[What the task requires]:
Please extend the piece about President Zuma's bond on his Nkandla residence, picking up after its final sentence.

For two frustrating days, the president and his office had kept us in the dark by not responding to a City Press charge that an angry Zuma had misled the National Assembly when he told MPs that he had a mortgage on his Nkandla residence.

It is a serious accusation, one that, if proved true, would lead to a head of state's sacking in many other democracies.

Zuma's silence on the matter on Sunday and Monday left even some of his sympathisers wondering if he had such little respect for the constitution and the institutions created by it that he believed he could mislead parliament and get away with it.

Had the ANC's electoral dominance made him so arrogant that he thought it beneath him to explain himself to the public on such a serious matter?

It was, therefore, a great relief to finally get a response from presidential spokesman Mac Maharaj yesterday.

"We reaffirm that President Zuma does indeed have a bond on the residence with one of the national banks and he is still paying it off monthly," Maharaj said.

[Provided data]:

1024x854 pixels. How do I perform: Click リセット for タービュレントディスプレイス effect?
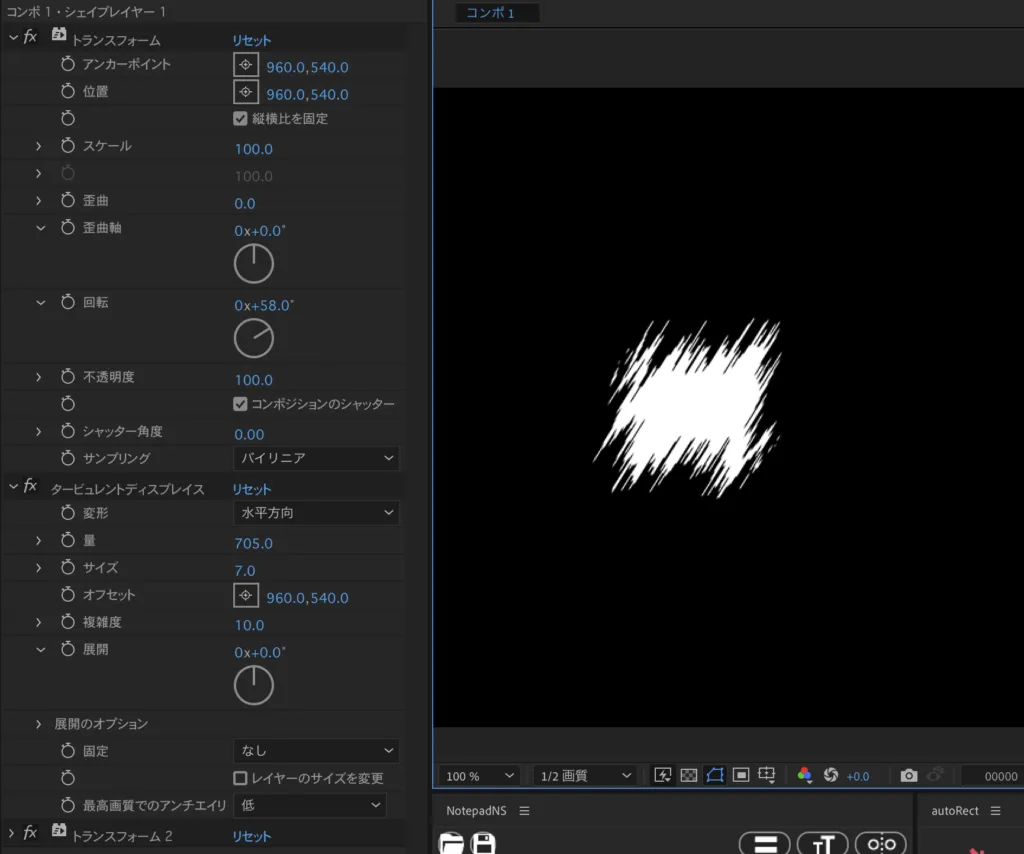(252, 489)
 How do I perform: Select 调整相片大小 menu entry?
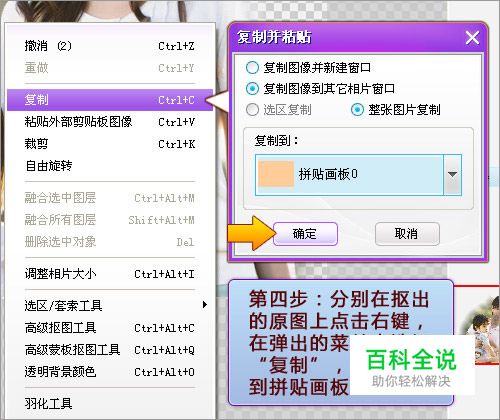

[Answer to the task]:
The bad news is that Maharaj's statement provided no further details.

Without impugning the president's honesty and integrity, it would have been preferable for Zuma to have named the "national bank".

There has been too much controversy and confusion about the upgrading at Kwadakwadunuse, the president's private residence, for him to expect that a three-line statement by Maharaj would be enough to satisfy an increasingly sceptical public.

Unless further details about the home loan are revealed, the matter is likely to drag on for a long time, in the process further tarnishing the image of the highest office in the land.

Maharaj said late yesterday that evidence of the mortgage bond would be made "readily available" only to "an authorised agency or institution empowered" by the law.

"It is not being released to the media to respect the privacy of the president as well as customer-institution confidentiality," Maharaj said.

In parliament on Thursday, when Zuma first stated that he was still paying off a mortgage bond on the residence, it became clear that the president feels deeply hurt by the public controversy surrounding his rural home.

"On TV, they showed the house that I paid for. And they lie that it has been built by government. It has not been built by government," he said.

"I have an opportunity today to explain this because my name is being used wrongly. My family is being undermined. Even by honourable members [of parliament] who don't ask . what actually happened. And I feel very aggrieved, I must tell you for the first time.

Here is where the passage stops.